I agree, although if the state they live in doesn’t recognize it’s legality, they’re likely get nothing.
I live in Iowa, but work in South Dakota. Iowa recognizes speed cameras, but SD does not. Funny enough, those cameras are set up right along I-29, near where it enters SD. But when Iowa petitions SD for resident information on SD license plates, SD refuses to cooperate. I’ve heard that even people who are issued tickets in SD fight them and win, because those cameras are not legal in their state.
Not saying all states banning speed cameras do it that way; just that SD does.
Seriously, would speed camera even be able to catch their plate given how fast they were going or would they be out of range of the viewfinder by the time the shutter clicks?
But if you live in Arizona, you have to just laugh at their location filming. They use the Flagstaff area for every state from Illinois to Arizona. And there are no mountains in Illinois.
Plus, there are scenes driving on 89A south of Flag, which is both most definitely NOT a fast road, and doesn’t go anywhere they want to go.
My pretty-basic Canon digital SLR has shutter speeds of 1/4,000th of a second. A car going 250 MPH (if it could) covers… if I do my math correctly…
250 Mi/Hr X 1/60 Hrs/Min X 1/60 Mins/Sec X 5,280 ft/Mi = 367 ft/sec
1/4,000th of that is 0.92 feet
0.92 feet X 12 inches/ft = 1.10 inch
Therefore a car going 250 MPH, caught by my camera, travels 1.1 inches in that 1/4,000th of a second. And that’s if the car is traveling tangentially to the camera. If it’s coming towards the camera, which is how I would take its picture, then its lateral movement (tangential component of speed) relative to the camera is much less than 1.1 inches.
WAG-it’s the triggering mechanism( no idea what that is) that can’t lock on beyond a particular speed. Or the car goes through the “zone” too fast to trigger.
I hitchhiked in my wasted youth. Some rides went rather fast. A suited fellow zipped his Olds Toronado over the SF Bay Bridge quickly one night - I think the gauge pointed to 140 mph. I muttered, “Aren’t you afraid of tickets?” He answered, “No, I’m deputy director of the California Highway Patrol”. Rank hath privilege, true.
Another ride went north from near Salt Lake City to the Canadian border on I-15. Speed rarely dropped below 100 mph. I caught rides like that on California’s Central Valley I-5 too. Drivers usually say they’d rather have traffic behind them, not in front.
I was in no hurry for my fastest US coast-to-coast on the ground. I stuck my thumb out 40 miles east of downtown Los Angeles and arrived in Washington DC just 3 rides and 60 hours later. That’s almost as good as Cannonball Baker’s 53-hour speed drive. Returning, I was rushed, so it took over a week. Life is like that.
(I’ve driven from Pacific to Atlantic coasts in 6 hours but the isthmus of Tehuantepec is narrow.)

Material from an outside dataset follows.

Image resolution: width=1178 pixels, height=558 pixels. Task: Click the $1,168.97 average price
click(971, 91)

Enough of thumbing. IIRC a north-south Nevada highway is blocked off to casual traffic by police one day a year to allow speed runs. But that’s totally legal. Where’s the illicit fun then?

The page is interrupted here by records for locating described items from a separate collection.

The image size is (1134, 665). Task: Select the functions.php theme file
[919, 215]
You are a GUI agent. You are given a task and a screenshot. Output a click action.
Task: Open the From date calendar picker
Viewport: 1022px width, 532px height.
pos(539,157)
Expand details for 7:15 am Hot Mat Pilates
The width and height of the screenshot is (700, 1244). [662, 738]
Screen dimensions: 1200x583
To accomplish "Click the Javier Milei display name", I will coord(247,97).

I think a number of attempts were just ended in the middle of their runs when something happened that made it impossible to finish under the current record. IIRC, the previous record was set after an aborted attempt where they had to slow down too much because of a severe rainstorm.
Speaking of the previous record run, I seem to recall that it was kept quiet for over a year until all possible statutes of limitations for, e.g., speeding had lapsed. I’m a little surprised this record was announced so soon after it happened.
Why do you think that most Cannonballers make better time in the eastern half of the US vs western? Is it because most LEOs patrol in the afternoon & evening vs the early morning (after midnight) and before the noon hour?
I have no idea where I came across it, and it’s been years now, but I swear I read something to the effect that Aykroyd has done the NY-LA run in less than 40. I can’t find it in an internet search either under cannonball or the gumball rally.